This week on phys.org, we published news about muons, gigantic stellar waves, a Homo-erectus-thwarting mini ice age, and a new whale guy.
Particle wobbles: Macro-scale physicists have achieved nanoscale precision measurements of the muon anomalous magnetic moment as part of a decades-long agenda of shaking the standard model and shouting “Are you complete yet?” The unforthcoming standard model has stubbornly refused to explain subatomic phenomena like dark matter, and scientists have been searching at increasingly smaller scales for particles within the standard model that could account for them. One such mystery: If you run muons in circles around a powerful magnet, they wobble, decaying in unexpected directions. This is the anomalous magnetic moment. It’s possible that undiscovered particles nudge muons under these conditions. Does this latest project, the Muon g-2 experiment, resolve the question? Haha, no. But it does confirm earlier findings at a much higher level of precision, which is a pretty big deal, at least according to physicists, to whom “big” is, like, the size of an electron.
New whale guy: If you relate emotionally to organisms that crawled from the ocean to the land, said “lol, no,” and waddled back into the sea forever, a new whale guy just dropped. An international team of scientists discovered an extinct whale that inhabited the Tethys Ocean, an ancient sea that once covered modern Egypt. They’ve named it after notable 18th-dynasty pharaoh Tutankhamen. Tutcetus ratanesis is a basilosaurid, an extinct family that lived during the middle to early late Eocene. Tutcetus is the smallest species of basilosaurid ever discovered, expanding the size range of the family and illuminating early whale evolution.
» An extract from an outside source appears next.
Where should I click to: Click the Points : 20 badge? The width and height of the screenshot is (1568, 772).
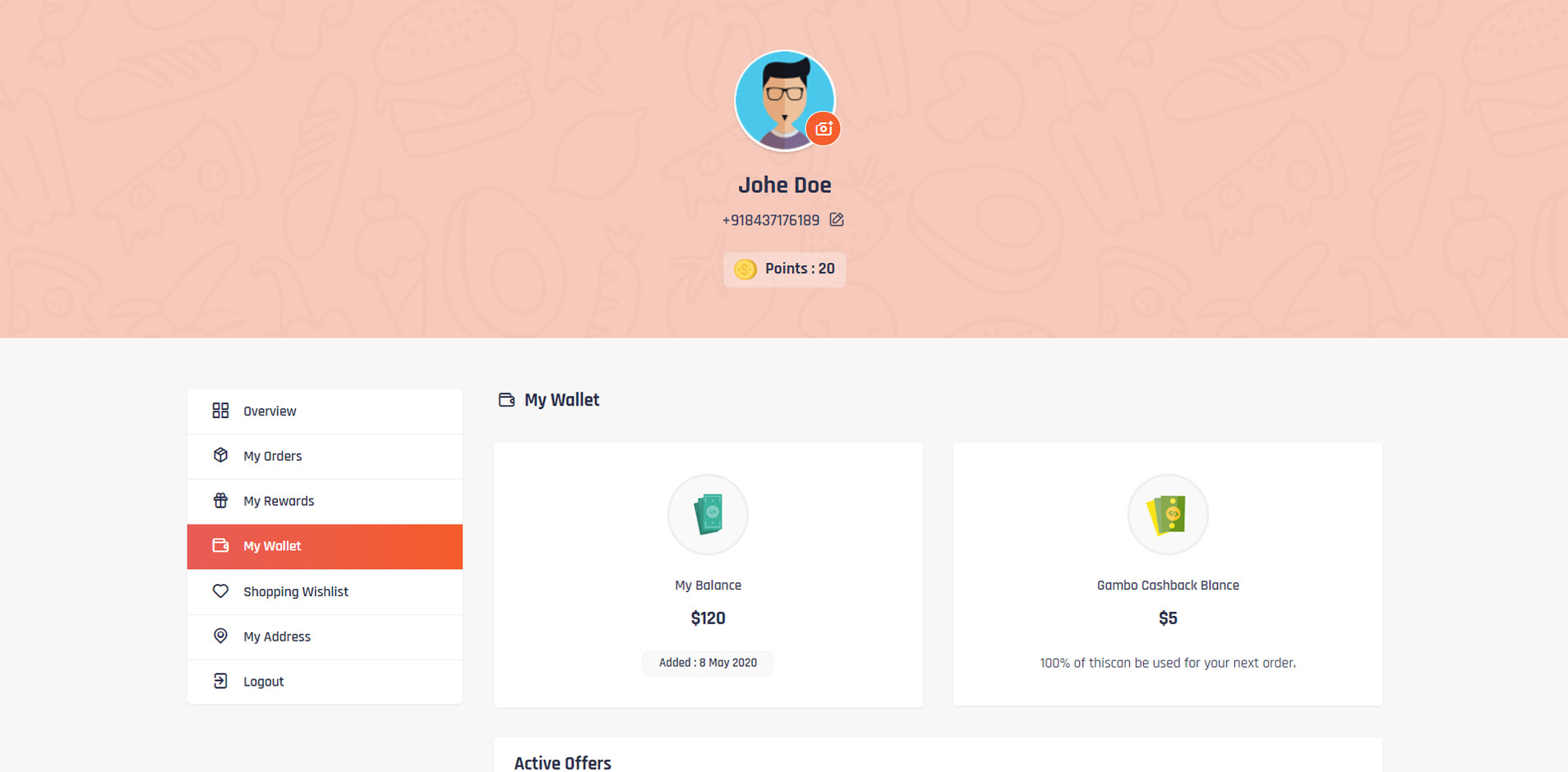tap(785, 269)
Apocalypse Not: In 2022, researchers led by Dr. Kenneth Tankersley published a sensational paper in Scientific Reports claiming that the Indigenous Hopewell culture, which thrived around what is now Cincinnati, was destroyed by an exploding comet 1,500 years ago. OK! One and a half years later, archaeologists at Ball State University say that not only is the word “destroyed” doing some heavy lifting, the words “by,” “an,” “exploding” and “comet” are similarly load-bearing structural elements. In their response paper, also published in Scientific Reports, researchers including Dr. Kevin C. Nolan basically challenge all of the individual words in the original paper.
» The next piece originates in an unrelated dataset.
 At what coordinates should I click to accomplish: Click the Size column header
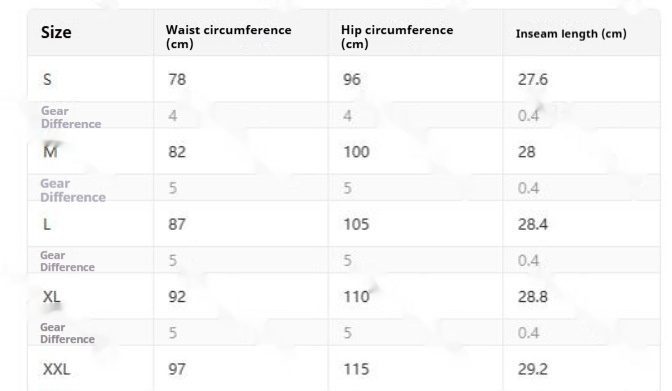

“There is no evidence for catastrophically burned habitations at any of the 11 Hopewell sites studied by Tankersley’s team,” Dr. Nolan said. “The burned surfaces identified by the University of Cincinnati researchers are either localized episodes of burning for ceremonial purposes, such as cremating the honored dead, or are not even burned surfaces at all.” Fair enough! The response paper also carefully details “numerous instances of possibly intentional data manipulations.”